Published by BioScientifica
British Endocrine Societies Joint Meeting 2005

British Endocrine Societies Joint Meeting 2005

Harrogate, UK
04 April 2005 - 06 April 2005
British Endocrine Societies

Endocrine Abstracts (2005) 9 P3

Low insulin-like growth factor-II (IGF-II) concentration predicts weight gain in normal weight subjects with type 2 diabetes

AH Heald1, L Karvestedt2, SG Anderson1, J McLaughlin1, A Knowles3, L Wong1, A White4, K Brismar2 & M Gibson1

1Department of Endocrinology, Salford Royal Hospitals NHS Trust, Salford, UK; 2Department of Endocrinology and Diabetology, Karolinska Hospital, Stockholm, Sweden; 3Diabetes Centre, Manchester Royal Infirmary, Manchester UK; 4Endocrine Sciences, University of Manchester Medical School, Manchester, UK.


Introduction

Insulin-like growth factors-I (IGF-I) and -II (IGF-II) are important in regulation of metabolism and growth. We previously reported in normal weight normoglycaemic individuals that low circulating IGF-II predicts future weight gain. We subsequently investigated whether such relationships persisted in circumstances of abnormal glucose tolerance.

Method

In 224 type 2 diabetes subjects we assessed the association between baseline IGF-II levels and risk of weight gain (> 2.0 kg) at 5 year follow-up. The mean age of the participants at follow-up was 64.8 (95% CI 63.9-65.7) years.

Results

At follow-up 90 participants (40.2%) gained more than 2.0 kg body weight.

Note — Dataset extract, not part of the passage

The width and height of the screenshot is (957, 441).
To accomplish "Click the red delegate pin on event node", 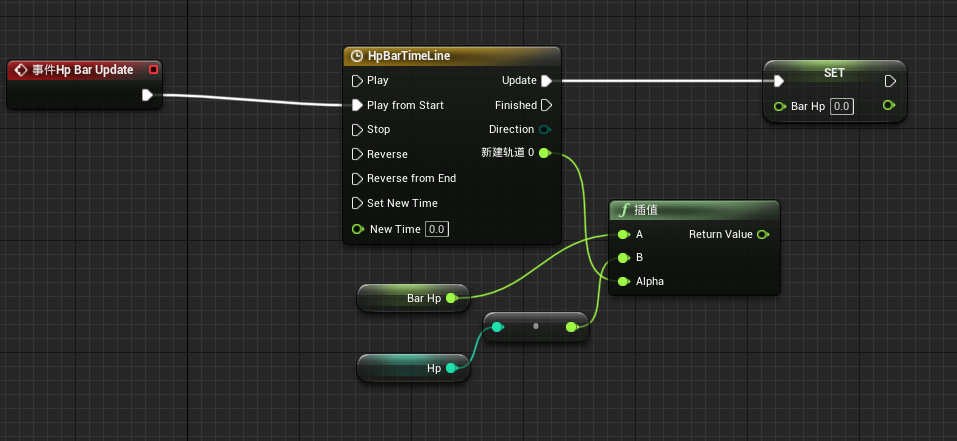I will 152,70.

For normal weight subjects (BMI 25 or less) at baseline, mean IGF-II levels were significantly lower in those who gained > 2kg weight than weight stable subjects 454 (95 % CI 349-559) ng/ml ng/ml vs 620 (534-705) ng/ml, F=7.4, p=0.01. Multivariate ANOVA indicated that this difference was independent of baseline fasting insulin C-peptide, glucose, IGF-I, treatment and duration of diabetes (F=6.3, p=0.02). For this subgroup low circulating IGF-II at baseline strongly correlated with weight gain (Spearman's rho= -0.55, p<0.001). With increasing weight the relationship progressively weakened so that for individuals with BMI greater than 27 no relationship between low IGF-II and future weight gain was found. Logistic regression showed that for BMI 25 or less individuals at baseline, for each 100 ng/ml increase in circulating IGF-II there was a 22% decreased risk of gaining 2.0 kg or more in weight by 5 years follow-up.

Conclusion

Our data show that in normal weight type 2 diabetes subjects, baseline IGF-II concentration is inversely related to future weight gain, strengthening the putative role for IGF-II in regulating fat mass. The diminishing strength of the relationship as BMI increases suggests that adipocyte derived factors may disrupt the capacity of IGF-II to regulate fat mass as adiposity increases.